What opposition are applicable?
The new procedure will apply to ‘straightforward’ oppositions, but not to oppositions of a more complex nature, e.g., those with more than one opponent or those where evidence of public prior use is submitted in attacking the patentability of the claims. Since the majority of oppositions are by a single opponent and arguments over public prior use are rare, most cases will be processed under the streamlined procedure.
Are extensions available?
For exceptional cases only. At present, after the nine-month window for filing an opposition has closed, the EPO invites the proprietor to respond to the opposition within a four-month term, but this term may be freely extended by two months, and in some cases even further. Under the new procedure, extensions to the initial four-month term will be allowed in exceptional cases only.

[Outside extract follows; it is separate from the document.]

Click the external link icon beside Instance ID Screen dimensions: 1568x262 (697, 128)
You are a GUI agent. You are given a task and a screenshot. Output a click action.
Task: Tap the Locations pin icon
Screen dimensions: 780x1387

This will have a significant impact on the handling of oppositions as it will shorten the typical time available for preparing responses by up to a half, or even more.
When will summons be issued?
Within three months. Following the reply by the proprietor, opposition divisions have been known to sit on oppositions for between six months and two years before issuing summonses to oral proceedings. Under the new procedure, a summons should be issued within three months. This again represents a significant shortening of the EPO’s evaluation process and will lead to oral proceedings – and therefore decisions – reached much faster than at present.
As a rule, the summons will be issued at least six months before the date of the oral proceedings and the deadline for filing final written submissions will normally be set at two months before the oral proceedings. Providing at least six months’ notice of the oral proceedings date should ensure that there is sufficient time for the parties to react to the summons and prepare further arguments and/or amendments ahead of the oral proceedings.
What is the effect on the EPO Boards of Appeal?
The decision announced at the oral proceedings is a first-instance decision and this is subject to appeal to the EPO’s Boards of Appeal. The Boards of Appeal are independent and not bound by the new streamlining initiative, so arguably this could simply lead to cases reaching the appeal stage sooner and merely increasing the already sizeable backlog at the Boards of Appeal; it is not uncommon for an appeal at the EPO to take three or more years to reach a final decision. However, not all cases are appealed and the new streamlining initiative will be beneficial for cases where the first-instance decision is the final decision.
What are some recommendations?
- Opponents should aim to present their full case promptly from the outset, and
- Proprietors should aim to reply to an opposition within the initial, four-month term set by the EPO with a full and complete response, including amendments to the patent where appropriate.